(КОРОТКОЕ ЗАДАНИЕ 1)
Ответьте по фрагменту о партийных шествиях:
(a) Как назывался строевой шаг, на который переходили подразделения во время церемониального марша?
(b) Перед кем шеренга за шеренгой проходили подразделения?
(c) Чем факельное шествие привлекало партийных режиссеров?
(КОРОТКОЕ ЗАДАНИЕ 2) Продолжите фрагмент о партийных шествиях, начав сразу после его последнего предложения.
### ФРАГМЕНТ ###
Часто шествие нескольких колонн переходило в перестроение для митинга. Разновидностью шествия являлось прохождение торжественным (церемониальным) маршем, в процессе которого подразделения партии переходили на строевой шаг («прусский» или «гусиный» – с прямой ногой, как это принято ныне в российской армии): шеренга за шеренгой они проходили перед фюрером, демонстрируя ему таким образом высочайшую степень почтения и готовности к повиновению.
Другой формой церемониального марша стало факельное шествие: партийные режиссеры очень любили это мероприятие, так как оно вызывало сильные эмоции и выглядело чрезвычайно эффектно.
### СОБРАННЫЕ ДАННЫЕ ###
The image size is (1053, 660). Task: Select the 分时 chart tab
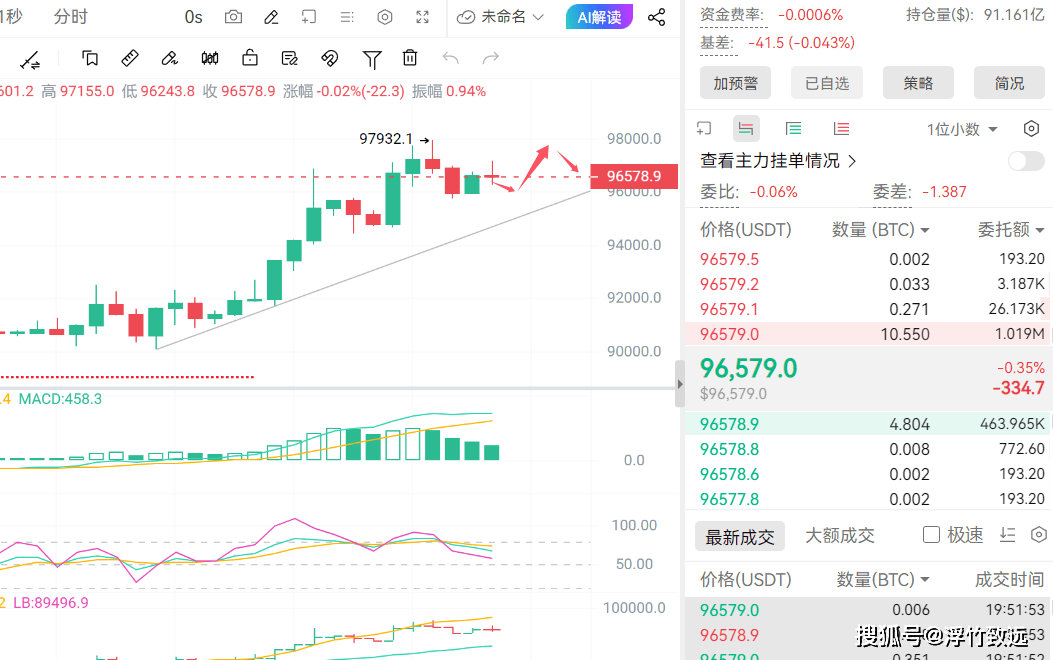coord(70,17)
###
(ОТВЕТ 1)
(a) «Прусский», или «гусиный», шаг с прямой ногой.
(b) Перед фюрером.
(c) Оно вызывало сильные эмоции и выглядело чрезвычайно эффектно.

(ОТВЕТ 2)
Практически тот же эффект имели и огромные собрания в больших залах: Геббельс одним из первых заметил, что чем больше толпа, тем быстрее начинается ее экстаз и тем дольше его можно поддерживать в пропагандистских целях. После одного из митингов в берлинском Дворце спорта в 1932 году он записал в дневнике, что целый час после окончания митинга толпа ревела и неистовствовала, флюиды фанатизма распространились на всех присутствующих, глубоко и устойчиво воздействуя на личность людей…
Пропагандистским целям нацистов служила даже униформа. Гитлеровцы использовали старую прусскую традицию, в соответствии с которой военная форма была почетной одеждой мужчины, а форма офицера имела чуть ли не культовое значение. Гитлер всегда подчеркивал, что он является наследником и продолжателем славной прусской традиции. Гитлеровские пропагандисты усугубили отношение к форменной одежде, сделав его инструментом для ликвидации индивидуализма и всеобщей мобилизации.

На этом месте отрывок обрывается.